So as not to pinch Jonathan Bernstein’s naming convention as well as his idea, I’ll call my version of this feature CoD (or Haddock, or similar fish). Any baffled Americans who don’t recognise the reference in the title, google Red Dwarf.
So for this one (technically, this is from yesterday) I’m tapping Ezra Klein’s notes on how conservative BHO really is on tax and other fiscal matters. Go look at his graphs and such, but the core take-aways are these:
The initial budget plan released in December 2010 by former Republican senator Alan Simpson and former Democratic White House chief of staff Erskine Bowles, if passed today, would raise taxes by more than $2.6 trillion over the next 10 years. The new Simpson-Bowles proposal, released earlier this week, would raise taxes by barely half that. […] Bowles partly blames Obama for the shifting of the center on taxes. “I think it is fair to say if you go back and look at what was said after we came out with the original Simpson-Bowles plan, the White House and the president hit us up pretty hard for two things: They said we had too much revenue and too much defense cuts,” he says. “And being far out front of the president on revenues wasn’t something I wanted to do again.”

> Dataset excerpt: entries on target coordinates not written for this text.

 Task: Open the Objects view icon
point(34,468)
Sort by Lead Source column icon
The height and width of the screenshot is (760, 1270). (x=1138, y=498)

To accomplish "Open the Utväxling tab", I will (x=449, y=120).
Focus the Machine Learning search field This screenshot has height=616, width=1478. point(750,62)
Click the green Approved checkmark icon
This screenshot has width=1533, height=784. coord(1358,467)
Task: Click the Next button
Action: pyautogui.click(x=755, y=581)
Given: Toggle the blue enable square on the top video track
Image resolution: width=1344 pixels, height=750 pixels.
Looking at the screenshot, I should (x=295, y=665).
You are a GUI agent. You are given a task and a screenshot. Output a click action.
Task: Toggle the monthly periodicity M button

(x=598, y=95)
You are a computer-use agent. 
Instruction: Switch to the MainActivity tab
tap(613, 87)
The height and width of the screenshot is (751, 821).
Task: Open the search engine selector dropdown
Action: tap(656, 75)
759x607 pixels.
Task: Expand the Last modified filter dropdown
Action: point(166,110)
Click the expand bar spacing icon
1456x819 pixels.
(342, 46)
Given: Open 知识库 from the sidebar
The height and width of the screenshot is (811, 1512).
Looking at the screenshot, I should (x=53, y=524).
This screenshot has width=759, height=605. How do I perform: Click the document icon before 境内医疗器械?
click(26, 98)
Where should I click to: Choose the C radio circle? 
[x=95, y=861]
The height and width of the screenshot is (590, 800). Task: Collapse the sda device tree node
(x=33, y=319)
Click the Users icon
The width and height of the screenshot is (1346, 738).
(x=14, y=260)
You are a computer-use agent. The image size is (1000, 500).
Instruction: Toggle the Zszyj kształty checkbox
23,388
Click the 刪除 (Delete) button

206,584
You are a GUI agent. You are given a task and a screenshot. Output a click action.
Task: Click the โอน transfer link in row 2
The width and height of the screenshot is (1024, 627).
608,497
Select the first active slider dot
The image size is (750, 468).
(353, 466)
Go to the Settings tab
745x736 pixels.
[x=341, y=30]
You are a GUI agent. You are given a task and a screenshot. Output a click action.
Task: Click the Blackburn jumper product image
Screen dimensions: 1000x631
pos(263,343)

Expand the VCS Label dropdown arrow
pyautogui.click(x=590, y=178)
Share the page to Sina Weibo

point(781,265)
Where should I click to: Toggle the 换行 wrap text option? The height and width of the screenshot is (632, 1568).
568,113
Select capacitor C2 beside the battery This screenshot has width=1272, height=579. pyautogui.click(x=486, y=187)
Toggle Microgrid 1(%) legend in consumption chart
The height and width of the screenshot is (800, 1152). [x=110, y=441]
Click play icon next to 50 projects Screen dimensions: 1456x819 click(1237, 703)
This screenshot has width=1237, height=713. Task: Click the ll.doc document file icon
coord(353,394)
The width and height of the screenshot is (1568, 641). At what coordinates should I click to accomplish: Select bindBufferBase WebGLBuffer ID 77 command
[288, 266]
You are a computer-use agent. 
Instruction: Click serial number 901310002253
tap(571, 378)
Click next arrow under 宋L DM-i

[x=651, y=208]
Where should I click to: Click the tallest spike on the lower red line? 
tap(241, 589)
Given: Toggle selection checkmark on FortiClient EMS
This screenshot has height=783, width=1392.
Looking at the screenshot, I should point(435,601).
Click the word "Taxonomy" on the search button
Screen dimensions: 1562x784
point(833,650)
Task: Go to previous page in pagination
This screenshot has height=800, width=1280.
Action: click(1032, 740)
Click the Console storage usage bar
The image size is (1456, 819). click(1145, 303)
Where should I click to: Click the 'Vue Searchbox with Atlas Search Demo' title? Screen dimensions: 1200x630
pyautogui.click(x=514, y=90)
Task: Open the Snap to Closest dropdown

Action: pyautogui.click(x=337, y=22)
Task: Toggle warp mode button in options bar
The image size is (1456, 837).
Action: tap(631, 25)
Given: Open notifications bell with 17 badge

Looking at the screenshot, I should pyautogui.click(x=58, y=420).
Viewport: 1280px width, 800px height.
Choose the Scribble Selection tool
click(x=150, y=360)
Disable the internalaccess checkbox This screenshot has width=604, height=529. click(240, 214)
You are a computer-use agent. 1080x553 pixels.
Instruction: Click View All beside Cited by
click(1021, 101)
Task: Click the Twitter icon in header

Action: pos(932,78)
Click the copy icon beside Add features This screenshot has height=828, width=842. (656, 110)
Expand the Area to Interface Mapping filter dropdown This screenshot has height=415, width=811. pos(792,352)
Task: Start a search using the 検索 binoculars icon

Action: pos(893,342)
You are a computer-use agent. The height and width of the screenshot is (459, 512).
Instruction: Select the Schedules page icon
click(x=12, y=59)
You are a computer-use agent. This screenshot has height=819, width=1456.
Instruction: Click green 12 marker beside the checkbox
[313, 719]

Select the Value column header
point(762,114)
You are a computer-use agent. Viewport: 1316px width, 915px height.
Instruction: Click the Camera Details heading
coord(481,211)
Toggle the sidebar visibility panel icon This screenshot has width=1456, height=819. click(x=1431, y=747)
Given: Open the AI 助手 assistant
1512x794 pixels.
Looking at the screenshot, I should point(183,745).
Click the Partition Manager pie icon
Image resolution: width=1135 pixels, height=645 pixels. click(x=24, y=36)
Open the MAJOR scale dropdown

So Simpson and Bowles are blaming Obama for moderating them; it’s not exactly as though they were hard-left radicals anyway.
But part of the difference between the trillions in new revenues envisioned by the major bipartisan commissions and the more modest sums endorsed by the Obama administration dates back to a pledge Obama took during the 2008 campaign, to resist any tax increases on Americans making less than $250,000.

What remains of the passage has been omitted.